I wish to press the Secretary of State on some key areas in which the Government must go further to make the measures as effective as they could be, and I do that in the spirit of cross-party support. I welcome his announcement that the economic crime transparency and enforcement Bill, or some aspects of it, will finally be introduced tomorrow and welcome the White Paper reforms to Companies House, but frankly, we have to ask whether a White Paper is all he is bringing forward on Companies House—[Interruption.] We have been promised more before, and the Prime Minister announced that more immediate steps would be taken. Will the Secretary of State confirm when other aspects of the economic crime Bill, such as the reform of Scottish limited partnerships and the power to seize crypto-assets, will come before the House?

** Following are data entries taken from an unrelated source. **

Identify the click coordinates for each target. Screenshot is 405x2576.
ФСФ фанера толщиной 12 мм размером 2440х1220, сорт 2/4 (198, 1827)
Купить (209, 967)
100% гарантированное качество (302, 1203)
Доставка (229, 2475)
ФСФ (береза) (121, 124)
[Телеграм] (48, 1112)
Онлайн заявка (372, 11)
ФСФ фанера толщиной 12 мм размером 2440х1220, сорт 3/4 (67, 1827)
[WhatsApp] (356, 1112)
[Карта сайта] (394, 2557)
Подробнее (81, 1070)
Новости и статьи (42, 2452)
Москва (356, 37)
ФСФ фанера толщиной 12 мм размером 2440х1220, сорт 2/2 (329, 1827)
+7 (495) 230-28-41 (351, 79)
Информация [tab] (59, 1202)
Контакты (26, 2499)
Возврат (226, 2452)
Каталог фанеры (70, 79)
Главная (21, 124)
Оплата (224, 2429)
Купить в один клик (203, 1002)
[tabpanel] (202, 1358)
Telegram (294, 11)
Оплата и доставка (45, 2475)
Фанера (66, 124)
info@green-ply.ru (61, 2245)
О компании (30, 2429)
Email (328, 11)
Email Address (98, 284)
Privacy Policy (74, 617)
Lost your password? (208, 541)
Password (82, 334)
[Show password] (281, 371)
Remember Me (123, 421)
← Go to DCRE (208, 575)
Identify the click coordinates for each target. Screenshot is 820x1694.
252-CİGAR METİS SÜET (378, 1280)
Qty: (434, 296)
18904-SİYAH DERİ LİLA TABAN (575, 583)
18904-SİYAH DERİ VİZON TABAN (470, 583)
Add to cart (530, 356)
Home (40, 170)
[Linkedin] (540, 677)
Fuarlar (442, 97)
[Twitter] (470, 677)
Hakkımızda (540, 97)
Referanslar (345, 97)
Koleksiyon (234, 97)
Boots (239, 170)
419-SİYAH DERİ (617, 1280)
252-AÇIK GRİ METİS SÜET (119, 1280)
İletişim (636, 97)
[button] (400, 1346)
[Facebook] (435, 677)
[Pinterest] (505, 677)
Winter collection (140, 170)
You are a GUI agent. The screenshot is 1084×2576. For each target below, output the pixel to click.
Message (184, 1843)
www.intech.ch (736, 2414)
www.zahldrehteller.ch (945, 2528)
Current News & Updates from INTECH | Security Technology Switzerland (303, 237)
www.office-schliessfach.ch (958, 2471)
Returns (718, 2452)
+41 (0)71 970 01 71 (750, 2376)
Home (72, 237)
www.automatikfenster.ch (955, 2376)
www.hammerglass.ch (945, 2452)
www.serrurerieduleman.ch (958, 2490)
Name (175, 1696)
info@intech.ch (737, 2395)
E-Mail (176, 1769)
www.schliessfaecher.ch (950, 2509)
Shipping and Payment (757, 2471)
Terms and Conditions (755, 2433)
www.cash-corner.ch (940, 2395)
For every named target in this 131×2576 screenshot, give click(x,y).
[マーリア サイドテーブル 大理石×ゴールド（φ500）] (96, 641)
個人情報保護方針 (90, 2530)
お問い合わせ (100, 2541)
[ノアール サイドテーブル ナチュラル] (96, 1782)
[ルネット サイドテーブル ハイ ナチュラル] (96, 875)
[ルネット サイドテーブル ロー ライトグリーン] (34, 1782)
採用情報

Will the Secretary of State confirm that the register of overseas entities will be publicly available and that there will be criminal penalties for non-compliance? Will those criminal penalties apply to those who fail to update the register annually, as well as to those who provide false information? Will he confirm when the register will be up and running? Can he give an update on the Crown dependencies and overseas territories, and will he commit to enacting similar reforms and to the Government taking action if they do not take action?
The freedom of our press will be vital throughout this invasion. Will the Secretary of State confirm whether the Government intend to use Monday’s legislation to tackle strategic lawsuits against public participation, so that journalists are not silenced and can freely report on the financial activity of Russian oligarchs? Finally, will he update the House on the discussions that he is having with the devolved Administrations on these important measures? I look forward to his response.
I am grateful to the hon. Lady for her points. Clearly, on the time that this has taken, she will remember that in the 2017 to 2019 Parliament, a huge amount of our time was taken up by members of the Labour party and the Opposition parties frustrating Brexit. They absorbed a huge amount of parliamentary time and I am afraid that that was one of the reasons we could not expedite this sort of legislation.
There will be criminal liability for failure to update the register annually and for giving misleading or inaccurate information. We are working with the Crown dependencies to update their transparency; by next year, they will have to have much greater transparency requirements. The hon. Lady will be pleased to know that my Government colleagues and I speak to our counterparts in the devolved Administrations on a very regular basis.